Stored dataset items
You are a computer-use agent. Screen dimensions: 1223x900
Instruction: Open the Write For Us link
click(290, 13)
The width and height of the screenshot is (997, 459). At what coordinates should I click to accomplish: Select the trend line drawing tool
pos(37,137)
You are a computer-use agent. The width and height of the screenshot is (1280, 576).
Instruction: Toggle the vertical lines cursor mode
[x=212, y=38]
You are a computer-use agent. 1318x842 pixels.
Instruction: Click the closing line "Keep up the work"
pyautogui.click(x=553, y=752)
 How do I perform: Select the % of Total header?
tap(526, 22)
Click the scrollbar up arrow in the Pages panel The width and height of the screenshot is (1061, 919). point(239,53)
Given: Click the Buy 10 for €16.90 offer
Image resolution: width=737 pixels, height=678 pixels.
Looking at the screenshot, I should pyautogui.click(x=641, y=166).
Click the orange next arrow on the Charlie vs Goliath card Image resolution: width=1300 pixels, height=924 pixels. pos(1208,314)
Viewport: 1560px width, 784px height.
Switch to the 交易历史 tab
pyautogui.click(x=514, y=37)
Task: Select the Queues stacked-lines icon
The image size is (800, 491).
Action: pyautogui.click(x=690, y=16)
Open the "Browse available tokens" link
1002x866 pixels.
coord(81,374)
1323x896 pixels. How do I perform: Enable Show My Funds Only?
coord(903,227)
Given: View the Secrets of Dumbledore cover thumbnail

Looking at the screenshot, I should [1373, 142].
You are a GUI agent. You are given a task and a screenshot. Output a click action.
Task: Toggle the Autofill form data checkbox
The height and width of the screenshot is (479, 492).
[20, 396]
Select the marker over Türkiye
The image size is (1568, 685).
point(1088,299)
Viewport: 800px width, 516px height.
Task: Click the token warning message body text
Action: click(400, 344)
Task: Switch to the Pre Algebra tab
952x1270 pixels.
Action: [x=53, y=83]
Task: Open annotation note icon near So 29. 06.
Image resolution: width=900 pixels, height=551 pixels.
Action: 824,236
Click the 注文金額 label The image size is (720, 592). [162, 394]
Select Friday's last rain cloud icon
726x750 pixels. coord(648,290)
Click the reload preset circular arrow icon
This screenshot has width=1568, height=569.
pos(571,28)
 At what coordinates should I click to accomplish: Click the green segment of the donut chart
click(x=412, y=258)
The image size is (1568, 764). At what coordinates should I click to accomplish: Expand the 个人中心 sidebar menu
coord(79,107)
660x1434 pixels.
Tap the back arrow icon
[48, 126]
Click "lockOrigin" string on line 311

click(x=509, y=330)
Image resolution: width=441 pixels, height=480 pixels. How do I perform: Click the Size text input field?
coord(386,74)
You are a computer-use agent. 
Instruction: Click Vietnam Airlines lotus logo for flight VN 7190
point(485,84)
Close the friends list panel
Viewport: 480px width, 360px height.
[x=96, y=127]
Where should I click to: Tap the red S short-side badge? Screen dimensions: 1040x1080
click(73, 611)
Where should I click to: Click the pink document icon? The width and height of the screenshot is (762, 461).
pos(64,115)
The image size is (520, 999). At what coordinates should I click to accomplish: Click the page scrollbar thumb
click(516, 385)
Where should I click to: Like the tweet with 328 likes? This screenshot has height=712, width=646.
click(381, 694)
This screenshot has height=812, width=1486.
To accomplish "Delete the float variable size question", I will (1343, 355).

Given request
Please copy out, word for word, the stretch of the items from the very start through the line containing "[x=212, y=38]".

Task output
You are a computer-use agent. Screen dimensions: 1223x900
Instruction: Open the Write For Us link
click(290, 13)
The width and height of the screenshot is (997, 459). At what coordinates should I click to accomplish: Select the trend line drawing tool
pos(37,137)
You are a computer-use agent. The width and height of the screenshot is (1280, 576).
Instruction: Toggle the vertical lines cursor mode
[x=212, y=38]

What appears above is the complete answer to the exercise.